Take the line that holds "The height and" and every line after it to the end of the entries, and repeat them exactly without the pictures.
INFORMATION SUPPLIED: Begin
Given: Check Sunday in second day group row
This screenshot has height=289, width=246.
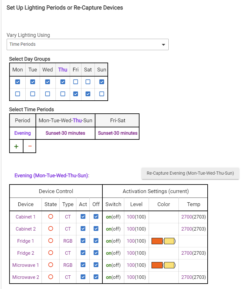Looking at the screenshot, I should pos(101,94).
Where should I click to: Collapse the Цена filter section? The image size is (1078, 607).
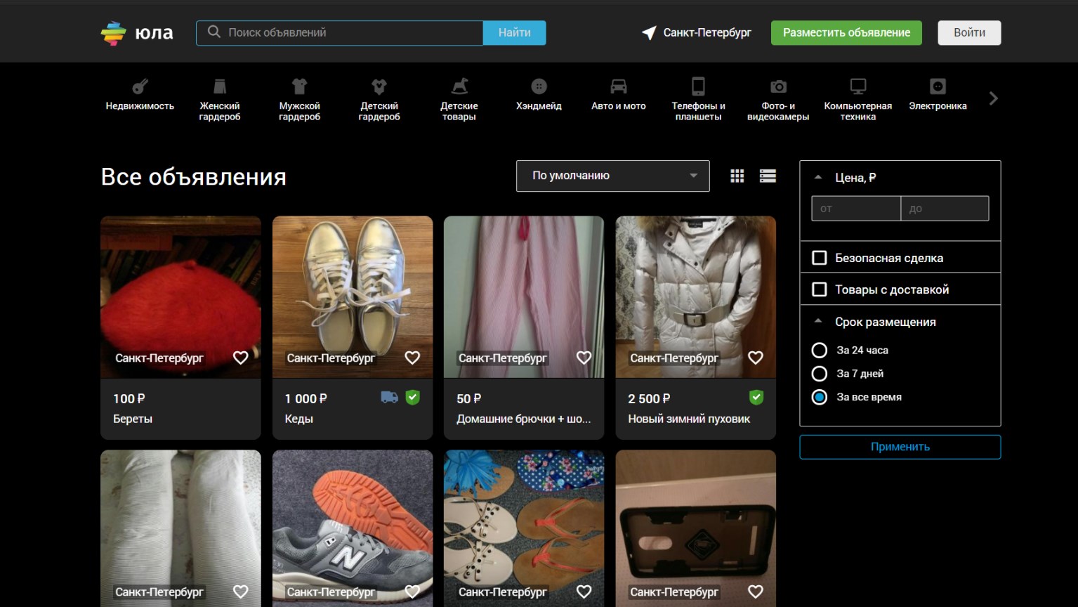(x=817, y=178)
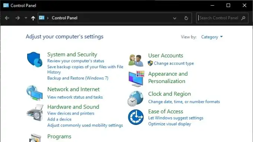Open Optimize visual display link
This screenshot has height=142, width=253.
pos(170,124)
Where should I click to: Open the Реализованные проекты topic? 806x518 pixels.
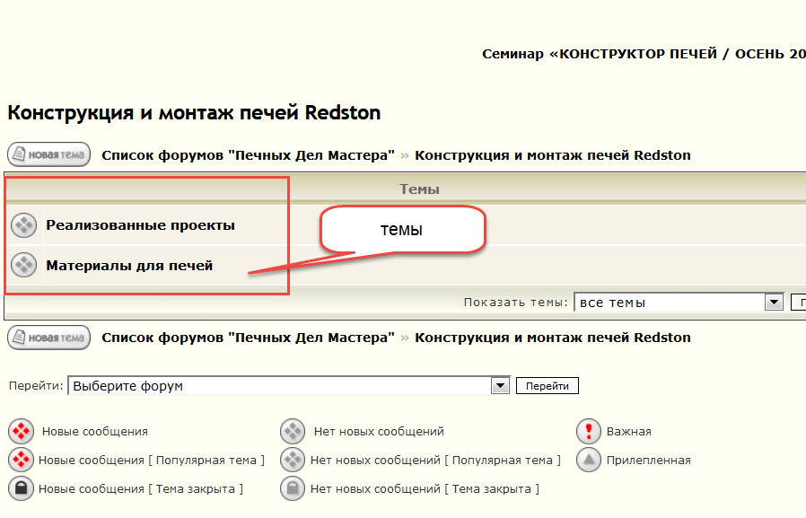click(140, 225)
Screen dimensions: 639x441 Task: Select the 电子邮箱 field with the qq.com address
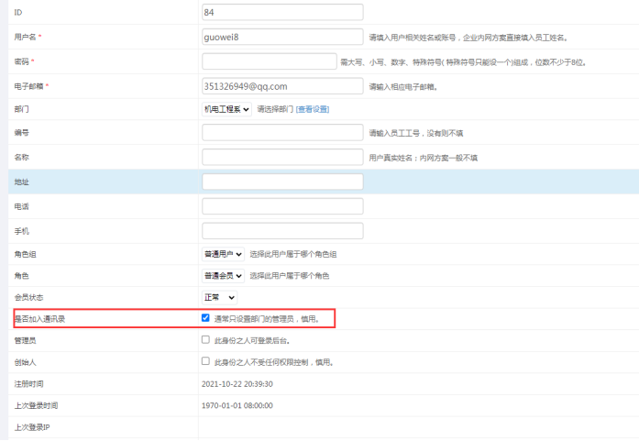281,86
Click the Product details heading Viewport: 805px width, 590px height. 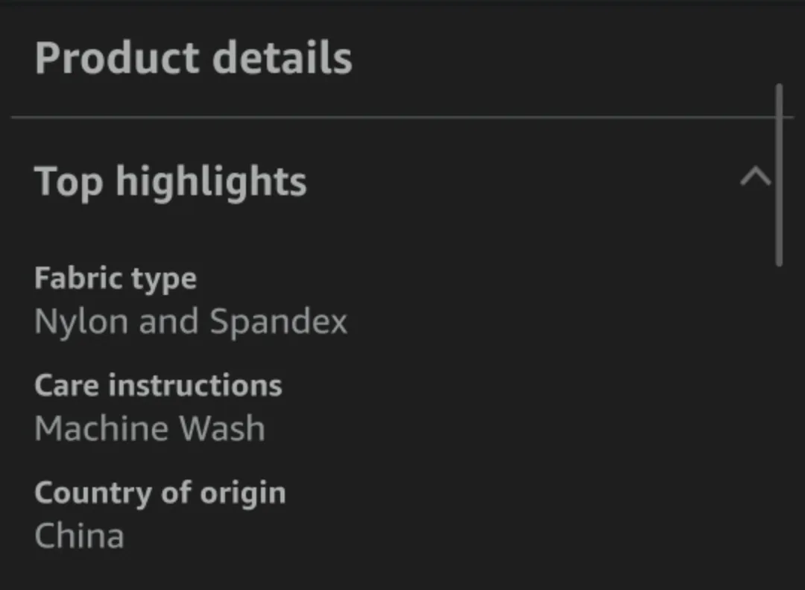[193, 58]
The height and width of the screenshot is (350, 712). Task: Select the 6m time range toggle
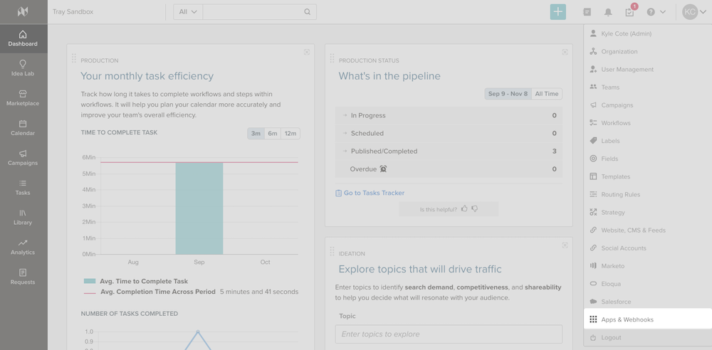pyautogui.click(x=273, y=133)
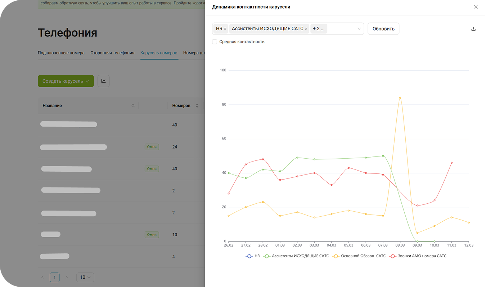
INFORMATION SUPPLIED: End
■ RESPONSE TO THE EXERCISE:
The height and width of the screenshot is (350, 712). Task: Select the 6m time range toggle
pyautogui.click(x=273, y=133)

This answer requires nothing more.